(Supplied information)

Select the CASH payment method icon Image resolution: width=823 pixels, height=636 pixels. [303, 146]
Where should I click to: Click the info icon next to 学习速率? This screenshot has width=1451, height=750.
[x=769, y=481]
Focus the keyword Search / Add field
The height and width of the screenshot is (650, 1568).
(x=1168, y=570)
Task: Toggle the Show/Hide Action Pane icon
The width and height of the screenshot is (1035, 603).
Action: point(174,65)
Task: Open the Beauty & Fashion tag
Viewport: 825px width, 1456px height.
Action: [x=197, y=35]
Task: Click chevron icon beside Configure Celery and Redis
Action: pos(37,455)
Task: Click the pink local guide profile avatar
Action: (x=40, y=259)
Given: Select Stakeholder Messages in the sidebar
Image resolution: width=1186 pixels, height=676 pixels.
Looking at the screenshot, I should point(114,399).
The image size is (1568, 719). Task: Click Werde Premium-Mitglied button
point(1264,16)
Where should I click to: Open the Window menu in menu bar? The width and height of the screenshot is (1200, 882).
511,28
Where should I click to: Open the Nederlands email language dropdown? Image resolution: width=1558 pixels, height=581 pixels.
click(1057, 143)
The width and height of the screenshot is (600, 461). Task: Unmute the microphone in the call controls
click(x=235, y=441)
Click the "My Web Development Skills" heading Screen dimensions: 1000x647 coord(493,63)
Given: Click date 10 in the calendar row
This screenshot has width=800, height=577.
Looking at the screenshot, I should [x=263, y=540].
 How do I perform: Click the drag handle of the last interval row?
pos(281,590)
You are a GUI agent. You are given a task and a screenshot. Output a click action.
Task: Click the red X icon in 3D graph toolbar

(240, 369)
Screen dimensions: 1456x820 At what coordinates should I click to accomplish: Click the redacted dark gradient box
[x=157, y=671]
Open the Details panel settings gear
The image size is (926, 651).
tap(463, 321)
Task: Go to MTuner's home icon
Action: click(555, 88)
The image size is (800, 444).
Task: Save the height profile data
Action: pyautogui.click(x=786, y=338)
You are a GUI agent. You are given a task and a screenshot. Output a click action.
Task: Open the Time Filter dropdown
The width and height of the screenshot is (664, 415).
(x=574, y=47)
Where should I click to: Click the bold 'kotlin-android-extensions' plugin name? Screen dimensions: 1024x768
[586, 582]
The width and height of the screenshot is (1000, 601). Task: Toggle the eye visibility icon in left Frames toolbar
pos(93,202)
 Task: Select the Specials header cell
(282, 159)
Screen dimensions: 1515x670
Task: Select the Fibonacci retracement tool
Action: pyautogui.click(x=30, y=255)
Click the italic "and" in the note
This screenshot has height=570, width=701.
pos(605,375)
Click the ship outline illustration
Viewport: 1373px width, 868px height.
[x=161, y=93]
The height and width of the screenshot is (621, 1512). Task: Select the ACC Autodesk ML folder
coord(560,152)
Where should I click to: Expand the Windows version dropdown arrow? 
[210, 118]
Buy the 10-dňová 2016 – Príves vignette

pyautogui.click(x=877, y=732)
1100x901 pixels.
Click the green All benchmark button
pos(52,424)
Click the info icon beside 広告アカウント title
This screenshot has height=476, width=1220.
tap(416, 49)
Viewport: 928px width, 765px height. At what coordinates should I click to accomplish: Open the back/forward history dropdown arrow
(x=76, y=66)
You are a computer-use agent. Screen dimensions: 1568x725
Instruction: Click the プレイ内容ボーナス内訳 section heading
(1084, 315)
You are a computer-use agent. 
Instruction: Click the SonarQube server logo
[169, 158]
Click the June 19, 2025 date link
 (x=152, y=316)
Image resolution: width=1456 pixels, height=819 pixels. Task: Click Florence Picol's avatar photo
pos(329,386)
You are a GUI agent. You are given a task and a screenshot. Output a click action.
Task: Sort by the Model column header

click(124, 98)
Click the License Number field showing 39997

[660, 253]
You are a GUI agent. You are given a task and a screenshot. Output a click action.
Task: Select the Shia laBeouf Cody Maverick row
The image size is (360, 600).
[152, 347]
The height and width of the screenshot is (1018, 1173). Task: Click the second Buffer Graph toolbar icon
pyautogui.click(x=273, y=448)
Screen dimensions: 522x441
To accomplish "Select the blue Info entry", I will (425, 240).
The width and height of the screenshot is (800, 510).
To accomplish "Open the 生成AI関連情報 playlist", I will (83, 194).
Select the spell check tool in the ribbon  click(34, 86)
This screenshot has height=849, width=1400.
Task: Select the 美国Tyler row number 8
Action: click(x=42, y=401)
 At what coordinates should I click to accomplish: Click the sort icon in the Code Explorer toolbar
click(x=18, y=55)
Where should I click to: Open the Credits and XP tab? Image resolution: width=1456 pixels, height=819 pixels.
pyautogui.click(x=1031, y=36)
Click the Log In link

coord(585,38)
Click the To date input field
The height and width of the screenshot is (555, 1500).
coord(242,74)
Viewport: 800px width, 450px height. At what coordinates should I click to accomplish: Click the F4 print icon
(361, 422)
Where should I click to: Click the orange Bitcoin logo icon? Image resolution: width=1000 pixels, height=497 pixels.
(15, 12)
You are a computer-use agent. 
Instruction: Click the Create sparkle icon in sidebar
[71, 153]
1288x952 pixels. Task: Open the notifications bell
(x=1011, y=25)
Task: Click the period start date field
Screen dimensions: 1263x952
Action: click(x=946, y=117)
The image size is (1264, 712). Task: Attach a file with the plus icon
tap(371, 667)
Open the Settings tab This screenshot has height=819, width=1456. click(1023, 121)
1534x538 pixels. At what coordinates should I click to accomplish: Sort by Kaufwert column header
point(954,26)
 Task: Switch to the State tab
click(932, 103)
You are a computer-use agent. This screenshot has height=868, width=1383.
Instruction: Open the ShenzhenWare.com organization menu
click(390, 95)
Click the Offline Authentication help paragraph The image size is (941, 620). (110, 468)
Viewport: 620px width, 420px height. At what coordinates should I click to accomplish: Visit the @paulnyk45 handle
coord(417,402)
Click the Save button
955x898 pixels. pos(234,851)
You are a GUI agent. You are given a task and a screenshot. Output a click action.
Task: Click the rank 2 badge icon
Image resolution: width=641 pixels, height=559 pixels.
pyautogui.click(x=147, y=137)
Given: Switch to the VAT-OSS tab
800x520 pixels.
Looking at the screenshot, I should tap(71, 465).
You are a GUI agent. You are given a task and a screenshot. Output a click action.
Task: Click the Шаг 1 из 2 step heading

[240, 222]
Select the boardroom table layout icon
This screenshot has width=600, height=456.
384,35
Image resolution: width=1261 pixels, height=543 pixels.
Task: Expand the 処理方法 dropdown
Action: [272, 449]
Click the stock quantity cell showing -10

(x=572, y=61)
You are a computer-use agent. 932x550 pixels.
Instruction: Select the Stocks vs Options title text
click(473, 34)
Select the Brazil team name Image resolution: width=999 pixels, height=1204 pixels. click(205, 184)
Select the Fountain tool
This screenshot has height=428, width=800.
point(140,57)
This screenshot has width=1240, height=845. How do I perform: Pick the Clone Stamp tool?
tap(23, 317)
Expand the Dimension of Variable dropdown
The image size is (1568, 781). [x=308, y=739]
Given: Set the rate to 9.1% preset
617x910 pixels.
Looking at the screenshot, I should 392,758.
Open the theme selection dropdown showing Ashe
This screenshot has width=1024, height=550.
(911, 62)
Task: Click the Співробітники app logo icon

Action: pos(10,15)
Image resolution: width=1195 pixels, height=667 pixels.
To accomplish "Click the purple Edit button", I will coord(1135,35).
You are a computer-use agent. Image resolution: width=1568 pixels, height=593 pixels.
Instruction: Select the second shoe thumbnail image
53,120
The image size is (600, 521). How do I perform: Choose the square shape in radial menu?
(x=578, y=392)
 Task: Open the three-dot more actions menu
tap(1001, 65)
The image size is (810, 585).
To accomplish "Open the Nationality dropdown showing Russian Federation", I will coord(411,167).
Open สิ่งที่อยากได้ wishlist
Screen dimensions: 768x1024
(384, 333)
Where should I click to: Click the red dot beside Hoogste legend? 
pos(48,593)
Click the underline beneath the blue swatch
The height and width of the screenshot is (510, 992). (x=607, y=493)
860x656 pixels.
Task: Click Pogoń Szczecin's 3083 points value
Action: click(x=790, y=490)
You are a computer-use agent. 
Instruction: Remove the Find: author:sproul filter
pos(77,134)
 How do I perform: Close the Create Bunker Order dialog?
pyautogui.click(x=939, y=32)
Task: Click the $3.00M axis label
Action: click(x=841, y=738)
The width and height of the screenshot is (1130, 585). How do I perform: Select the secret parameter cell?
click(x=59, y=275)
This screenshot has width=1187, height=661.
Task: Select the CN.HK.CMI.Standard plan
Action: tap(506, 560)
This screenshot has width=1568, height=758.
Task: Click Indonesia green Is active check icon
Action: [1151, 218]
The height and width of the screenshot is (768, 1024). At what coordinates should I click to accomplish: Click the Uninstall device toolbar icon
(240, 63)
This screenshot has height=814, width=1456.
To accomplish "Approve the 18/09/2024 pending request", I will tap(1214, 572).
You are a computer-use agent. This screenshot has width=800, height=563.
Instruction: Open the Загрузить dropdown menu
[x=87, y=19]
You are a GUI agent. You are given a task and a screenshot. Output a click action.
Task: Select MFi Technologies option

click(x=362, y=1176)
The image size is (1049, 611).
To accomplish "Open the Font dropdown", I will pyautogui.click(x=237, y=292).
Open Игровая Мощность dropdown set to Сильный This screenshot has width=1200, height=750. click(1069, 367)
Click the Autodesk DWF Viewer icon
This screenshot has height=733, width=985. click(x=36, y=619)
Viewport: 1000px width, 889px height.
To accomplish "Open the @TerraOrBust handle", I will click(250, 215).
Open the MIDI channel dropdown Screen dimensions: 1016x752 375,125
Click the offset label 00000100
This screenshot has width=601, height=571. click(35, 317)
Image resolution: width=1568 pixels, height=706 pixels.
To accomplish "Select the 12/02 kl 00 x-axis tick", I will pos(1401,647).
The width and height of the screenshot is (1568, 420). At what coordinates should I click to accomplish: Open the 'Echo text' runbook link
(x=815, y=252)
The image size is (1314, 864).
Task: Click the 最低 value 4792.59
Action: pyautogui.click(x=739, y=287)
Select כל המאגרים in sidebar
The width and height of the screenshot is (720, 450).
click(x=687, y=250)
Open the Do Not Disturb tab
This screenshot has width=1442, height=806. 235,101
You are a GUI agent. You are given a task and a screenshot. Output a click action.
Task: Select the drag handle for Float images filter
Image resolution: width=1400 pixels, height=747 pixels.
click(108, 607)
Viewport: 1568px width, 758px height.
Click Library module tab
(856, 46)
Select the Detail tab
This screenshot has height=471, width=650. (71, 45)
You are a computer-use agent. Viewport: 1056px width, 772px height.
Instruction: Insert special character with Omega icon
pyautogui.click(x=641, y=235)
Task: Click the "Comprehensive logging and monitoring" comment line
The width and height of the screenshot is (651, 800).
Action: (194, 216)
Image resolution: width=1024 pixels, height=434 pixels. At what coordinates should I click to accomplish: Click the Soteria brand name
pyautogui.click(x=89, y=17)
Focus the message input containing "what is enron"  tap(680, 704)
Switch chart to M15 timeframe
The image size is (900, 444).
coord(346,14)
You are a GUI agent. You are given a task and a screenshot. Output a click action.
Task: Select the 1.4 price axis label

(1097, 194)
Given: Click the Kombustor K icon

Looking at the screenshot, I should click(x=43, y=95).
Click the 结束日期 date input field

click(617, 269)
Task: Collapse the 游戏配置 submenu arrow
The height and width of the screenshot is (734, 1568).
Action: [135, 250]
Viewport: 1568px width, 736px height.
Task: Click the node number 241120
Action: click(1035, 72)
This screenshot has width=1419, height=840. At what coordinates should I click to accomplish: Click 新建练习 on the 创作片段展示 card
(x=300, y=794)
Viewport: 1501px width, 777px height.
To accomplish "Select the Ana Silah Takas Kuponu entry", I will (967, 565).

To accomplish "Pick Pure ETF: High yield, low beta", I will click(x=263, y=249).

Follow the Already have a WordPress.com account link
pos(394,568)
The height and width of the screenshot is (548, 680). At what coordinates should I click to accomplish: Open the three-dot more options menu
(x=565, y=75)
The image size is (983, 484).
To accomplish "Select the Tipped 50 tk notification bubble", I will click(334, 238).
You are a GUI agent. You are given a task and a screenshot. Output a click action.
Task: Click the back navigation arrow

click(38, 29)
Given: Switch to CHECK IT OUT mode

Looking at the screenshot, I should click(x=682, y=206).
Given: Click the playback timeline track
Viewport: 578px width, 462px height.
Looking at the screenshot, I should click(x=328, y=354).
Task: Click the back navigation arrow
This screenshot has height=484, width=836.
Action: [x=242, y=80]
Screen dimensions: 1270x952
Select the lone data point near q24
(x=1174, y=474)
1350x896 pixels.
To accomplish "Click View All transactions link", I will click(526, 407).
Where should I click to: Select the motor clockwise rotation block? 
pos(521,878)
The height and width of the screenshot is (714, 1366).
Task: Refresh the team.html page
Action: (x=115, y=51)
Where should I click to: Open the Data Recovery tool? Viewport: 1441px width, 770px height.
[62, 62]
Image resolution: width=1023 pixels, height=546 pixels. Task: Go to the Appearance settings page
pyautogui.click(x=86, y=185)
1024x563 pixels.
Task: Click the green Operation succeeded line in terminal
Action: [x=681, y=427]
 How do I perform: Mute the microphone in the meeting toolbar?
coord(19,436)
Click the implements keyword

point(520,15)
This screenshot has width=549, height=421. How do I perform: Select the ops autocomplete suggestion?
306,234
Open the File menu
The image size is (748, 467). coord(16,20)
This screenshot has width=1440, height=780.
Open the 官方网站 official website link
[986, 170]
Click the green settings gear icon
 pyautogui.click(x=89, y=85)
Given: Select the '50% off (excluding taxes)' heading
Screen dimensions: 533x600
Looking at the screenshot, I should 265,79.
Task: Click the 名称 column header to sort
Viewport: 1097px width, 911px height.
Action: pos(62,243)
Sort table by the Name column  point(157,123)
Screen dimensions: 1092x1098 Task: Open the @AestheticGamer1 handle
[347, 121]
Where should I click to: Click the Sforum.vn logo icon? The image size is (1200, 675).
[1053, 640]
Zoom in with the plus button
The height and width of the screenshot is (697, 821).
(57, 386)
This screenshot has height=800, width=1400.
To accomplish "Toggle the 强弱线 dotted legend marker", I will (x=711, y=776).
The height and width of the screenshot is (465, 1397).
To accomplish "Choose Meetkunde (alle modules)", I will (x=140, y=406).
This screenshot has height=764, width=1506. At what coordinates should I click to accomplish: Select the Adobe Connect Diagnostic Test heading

(End Supplied information)

*Assignment*: Your answer should be one number: how many lines of the records hold "Focus".

*Your response*: 2